Editorial: Time to pick sides

July 8, 2002
It's time for oil and gas companies to pick sides in the controversy over climate change. Debate, such as it is, will intensify soon.

It's time for oil and gas companies to pick sides in the controversy over climate change. Debate, such as it is, will intensify soon.

Former Vice-Pres. Al Gore is behaving like the presidential candidate everyone expects him to be in the 2004 election. He says he won't decide until next year whether to run. But he's making speeches critical of the administration of George W. Bush, who barely beat him in 2000. He's regretting his past dependency on consultants and polls, winning off-year headlines by confessing that, given the chance to try again, he'd "just let it rip." And he recently bought a house in his home state of Tennessee, which he lost in 2000.

A bludgeon

If Gore does run, he'll use global warming as a bludgeon against an incumbent widely depicted as vulnerable on the issue. Bush had the audacity to speak the simple truth about the Kyoto Protocol on Climate Change: The US won't ratify it. The Senate had asserted the same thing by resolution during the administration of former President Bill Clinton. But Bush has taken the heat-from European governments craving any new excuse to raise taxes and to export the habit and from Democrats complaining that he stymied Kyoto as a favor to his friends in the oil and gas business.

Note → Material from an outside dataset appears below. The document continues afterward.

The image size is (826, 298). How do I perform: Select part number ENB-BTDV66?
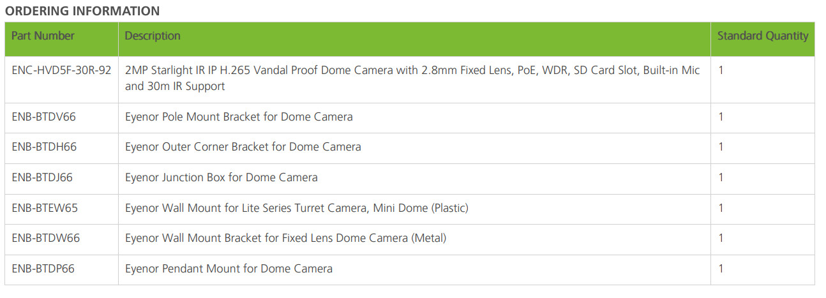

In fact, the oil and gas business is divided on the issue. The most outspoken companies have been Royal Dutch/Shell and BP PLC, which support Kyoto or precautions like it, and ExxonMobil Corp., which thinks hasty, Kyoto-like remedies are unnecessary. For its stance, ExxonMobil has been demonized in Europe and chastised by activist minorities among its shareholders. Recently, Kyoto supporters hinted that Bush rejected Kyoto because ExxonMobil made him do it.

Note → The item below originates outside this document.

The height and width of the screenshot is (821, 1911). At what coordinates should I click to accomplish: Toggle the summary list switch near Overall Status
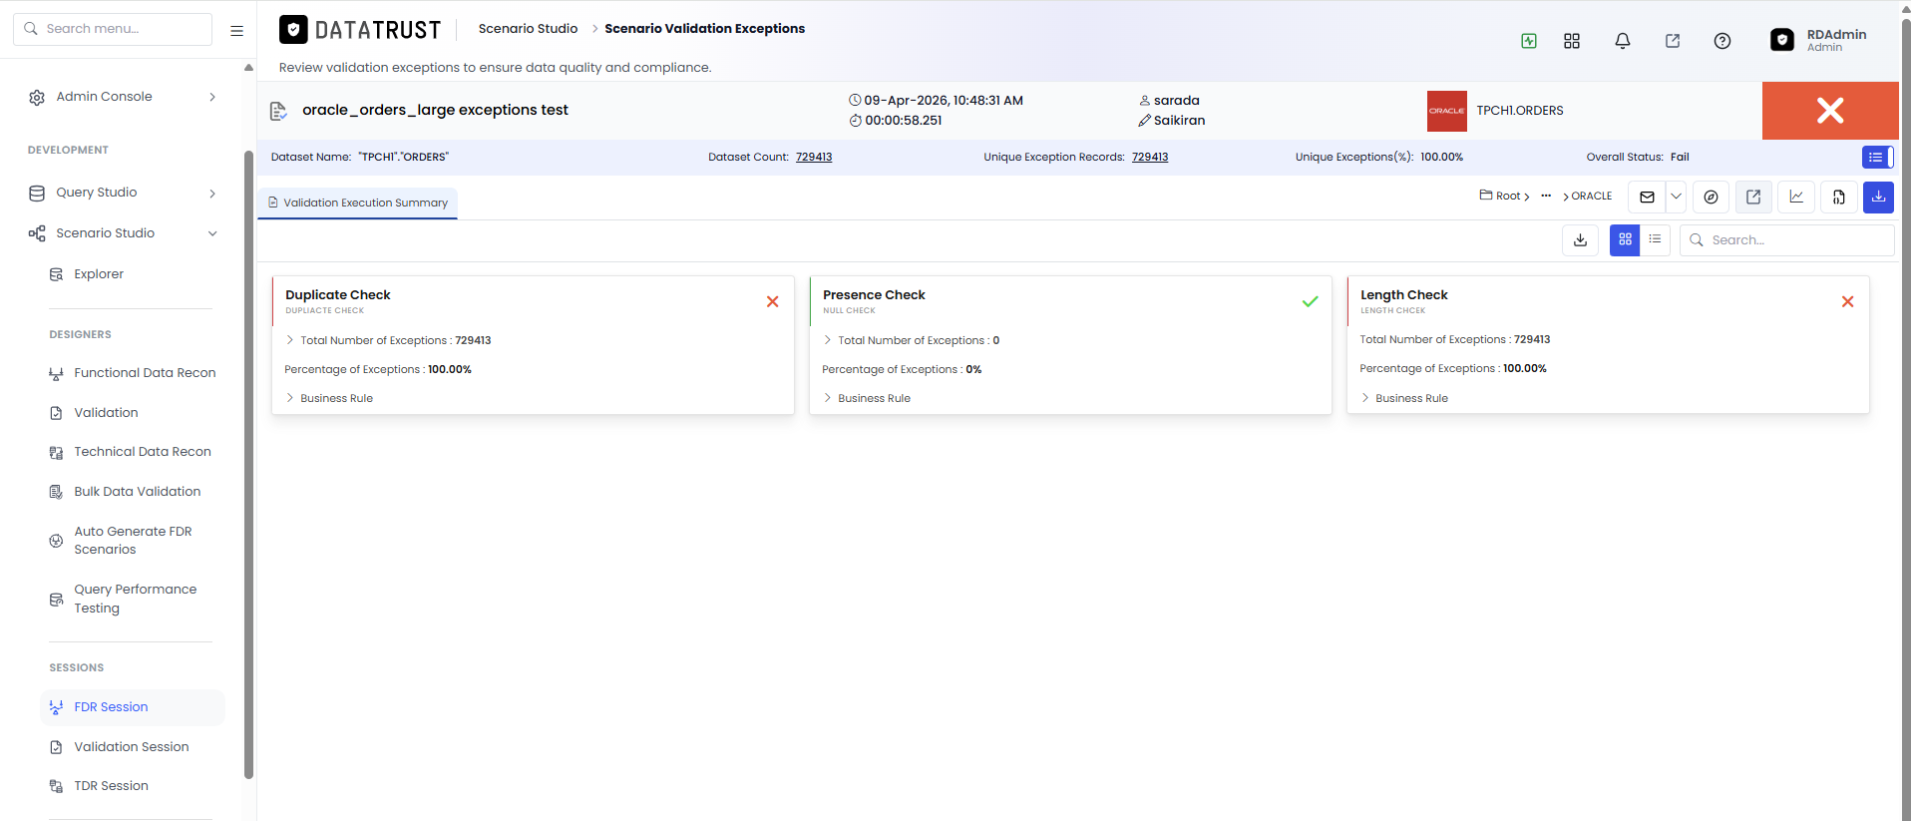(x=1877, y=157)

Other companies need to sound off on global warming. The industry should give this issue the serious debate that politics has denied it. Politics has turned global warming into a righteousness contest between true believers and heretical doubters. It's thus broadly and incorrectly assumed that science has determined that human activity is warming the planet and threatening catastrophe and that the need for human response is urgent.

The assumption is wrong. Science has determined that greenhouse gases are accumulating in the atmosphere, that most of the accumulation probably relates to human activity, that surface measurements indicate a warming trend while airborne measurements do not, that causes other than human activity account for much of whatever warming may be under way, and that global average temperature doesn't correlate well with concentrations of greenhouse gases in the atmosphere.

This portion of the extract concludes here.